Discussion entre l’UFDG et la CENI : que peut-on s’attendre ?

A priori, la rencontre entre les opposants et la CENI ne va rien produire. En tout cas, la démarche ne semble point enthousiasmer les uns et les autres. Le pouvoir et la CENI veulent gagner du temps pour mieux huiler la machine et rouler dans la farine les opposants, au moment même où ceux-ci entament des Journées ville morte et des marches pacifiques pour exiger les résultats des urnes.

 « La CENI a été complice de la fraude, elle a cuisiné les résultats devant caméras à la centralisation. Qu’est-ce qu’elle a à dire aux acteurs politiques ? Elle n’a qu’à s’occuper de la publication des vrais résultats. En tout cas pour nous, je ne vois pas l’intérêt de rencontrer la CENI, si c’est pour l’entendre se justifier devant nous », a déjà tranché le leader du BL. A sa suite, l’UFDG, par la voix la plus autorisée ne s’est pas faite d’illusions. Pour Dalein Diallo, « Ce n’est pas suffisant parce que ce n’est qu’un projet. Nous allons voir avec quel sérieux la CENI va traiter nos réclamations.
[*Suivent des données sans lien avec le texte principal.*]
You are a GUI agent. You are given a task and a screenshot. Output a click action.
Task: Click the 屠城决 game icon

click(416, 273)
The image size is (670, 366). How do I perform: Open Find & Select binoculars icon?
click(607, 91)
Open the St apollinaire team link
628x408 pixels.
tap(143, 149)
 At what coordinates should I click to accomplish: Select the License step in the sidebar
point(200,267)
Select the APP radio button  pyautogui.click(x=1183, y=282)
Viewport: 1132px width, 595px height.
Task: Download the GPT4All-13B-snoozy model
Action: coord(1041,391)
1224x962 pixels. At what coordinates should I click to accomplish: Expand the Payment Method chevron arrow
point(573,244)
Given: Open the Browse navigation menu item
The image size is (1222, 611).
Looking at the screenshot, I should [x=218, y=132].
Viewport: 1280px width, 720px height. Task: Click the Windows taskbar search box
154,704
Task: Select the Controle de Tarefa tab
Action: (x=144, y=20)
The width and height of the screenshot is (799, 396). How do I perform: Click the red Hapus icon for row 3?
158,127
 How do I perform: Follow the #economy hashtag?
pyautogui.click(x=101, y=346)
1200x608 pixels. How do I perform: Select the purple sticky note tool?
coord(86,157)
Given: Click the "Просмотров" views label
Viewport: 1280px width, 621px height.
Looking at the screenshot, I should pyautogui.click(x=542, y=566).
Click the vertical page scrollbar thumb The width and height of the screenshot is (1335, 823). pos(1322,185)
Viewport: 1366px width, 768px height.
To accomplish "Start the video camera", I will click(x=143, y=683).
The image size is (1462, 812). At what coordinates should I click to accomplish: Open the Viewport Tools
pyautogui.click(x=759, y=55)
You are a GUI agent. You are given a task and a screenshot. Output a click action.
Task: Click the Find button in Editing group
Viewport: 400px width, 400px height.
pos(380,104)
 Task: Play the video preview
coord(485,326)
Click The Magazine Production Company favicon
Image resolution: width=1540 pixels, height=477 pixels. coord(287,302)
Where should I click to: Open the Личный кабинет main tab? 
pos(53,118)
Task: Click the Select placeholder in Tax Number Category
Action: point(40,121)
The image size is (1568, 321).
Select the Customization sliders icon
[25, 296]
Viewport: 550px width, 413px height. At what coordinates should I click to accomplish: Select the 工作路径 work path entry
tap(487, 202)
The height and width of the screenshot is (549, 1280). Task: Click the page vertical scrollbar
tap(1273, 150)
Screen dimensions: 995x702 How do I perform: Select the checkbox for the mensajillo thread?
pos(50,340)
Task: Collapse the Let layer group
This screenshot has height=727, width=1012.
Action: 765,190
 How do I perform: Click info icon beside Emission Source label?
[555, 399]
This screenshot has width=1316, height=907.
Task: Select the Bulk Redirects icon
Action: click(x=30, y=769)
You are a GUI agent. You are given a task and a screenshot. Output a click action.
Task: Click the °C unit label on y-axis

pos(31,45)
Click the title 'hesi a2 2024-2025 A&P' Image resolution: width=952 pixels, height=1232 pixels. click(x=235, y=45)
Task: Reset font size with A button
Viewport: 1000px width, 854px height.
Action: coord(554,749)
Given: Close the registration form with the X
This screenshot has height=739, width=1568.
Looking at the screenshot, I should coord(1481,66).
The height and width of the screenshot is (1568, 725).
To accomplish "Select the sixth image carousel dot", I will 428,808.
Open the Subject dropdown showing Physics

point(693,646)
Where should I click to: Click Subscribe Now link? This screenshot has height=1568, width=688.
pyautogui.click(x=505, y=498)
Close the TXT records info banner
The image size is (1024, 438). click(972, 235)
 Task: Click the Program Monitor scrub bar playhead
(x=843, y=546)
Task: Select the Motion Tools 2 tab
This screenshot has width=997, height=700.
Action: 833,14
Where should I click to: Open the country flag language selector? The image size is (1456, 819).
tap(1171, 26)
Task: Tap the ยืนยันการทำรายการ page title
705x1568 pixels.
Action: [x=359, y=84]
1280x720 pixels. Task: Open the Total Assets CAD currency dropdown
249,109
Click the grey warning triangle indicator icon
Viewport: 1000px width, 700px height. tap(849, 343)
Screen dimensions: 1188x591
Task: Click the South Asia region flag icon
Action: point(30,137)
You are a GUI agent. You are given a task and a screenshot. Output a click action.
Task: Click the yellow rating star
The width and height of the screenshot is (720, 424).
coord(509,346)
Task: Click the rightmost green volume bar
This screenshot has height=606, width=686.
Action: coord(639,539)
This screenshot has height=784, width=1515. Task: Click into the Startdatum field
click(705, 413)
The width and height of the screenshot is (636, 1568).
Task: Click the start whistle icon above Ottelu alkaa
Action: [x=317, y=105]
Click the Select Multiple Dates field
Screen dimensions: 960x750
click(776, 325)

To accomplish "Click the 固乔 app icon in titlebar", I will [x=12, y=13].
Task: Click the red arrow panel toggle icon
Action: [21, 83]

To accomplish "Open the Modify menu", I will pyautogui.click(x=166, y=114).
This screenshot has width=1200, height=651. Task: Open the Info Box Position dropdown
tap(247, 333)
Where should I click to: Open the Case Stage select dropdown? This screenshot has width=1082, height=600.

S’il y a une volonté de corriger les fautes commises dans la centralisation des données où on a procédé à l’élimination, à la falsification des PV pour favoriser le parti du présidentiel,  si on veut corriger cette injustice, si on veut rétablir la vérité des urnes, naturellement nos revendications vont s’arrêter. »

Dans le cas échéant, « Si jamais ce n’est que pour gagner du temps, gérer la crise de cette manière comme le pouvoir sait le faire, naturellement l’opposition ne renoncera pas à son droit d’exiger la prise en compte des résultats issus des urnes. » On ne pourra s’attendre à grand-chose tant et si bien les résultats ont été proclamés, les documents ont été conclus avec des magistrats. Ni un deal, ni une autre entente ou compromission ne sauraient remettre en cause les fraudes massives orchestrées au bénéfice du RPG. L’UFDG aura beau brandi les preuves de fraudes, mais, le pouvoir cherche à gérer la crise autrement. Il revient à Dalein et à Dalein seul de décider de l’avenir de son parti. Quitte à se faire rouler dans la farine. Encore une fois.